Verstappen pushed the McLaren hard at the race restart, but Norris kept him at bay. Recent history would suggest it was only a matter of time for Verstappen to get back into the lead, but it didn't happen. Instead, Norris escaped DRS range from the chasing Red Bull and continued extending his advantage, with Verstappen surprisingly powerless to fight back.

Norris wasn't the only McLaren causing frustration, either. Piastri had Sainz trying to grab P4 away from him and got his elbows out with fiery defensive driving. Sainz repeatedly radioed his team to vent his frustrations on the Australian's tactics but ended up being the one the stewards penalised instead. A slide from Sainz at the Turn 17 hairpin hit and broke Piastri's rear wing, forcing the McLaren to pit, turning his earlier P2 position into a point-less Sunday drive.

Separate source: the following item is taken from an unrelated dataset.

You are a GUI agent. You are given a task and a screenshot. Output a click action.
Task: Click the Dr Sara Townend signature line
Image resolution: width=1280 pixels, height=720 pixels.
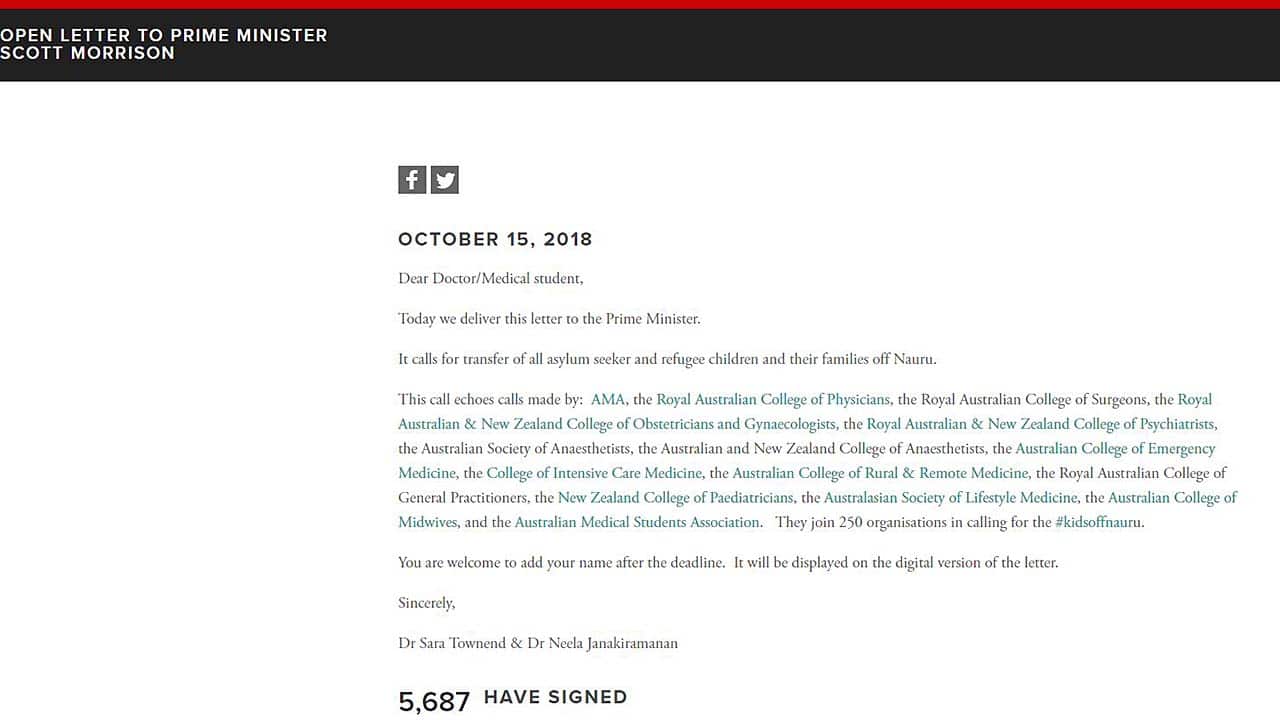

Nonetheless, any McLaren pain didn't last long as Norris stormed to the finish line by a seven-second margin over Verstappen to record his maiden win. It's an uncertain time for Red Bull now, with Adrian Newey's decision to leave and a resurgent McLaren suggesting 2024 isn't as much of a foregone conclusion as it seemed two weeks ago.

F1 will return next weekend for the Emilia Romagna GP. And, suddenly, everything is to play for.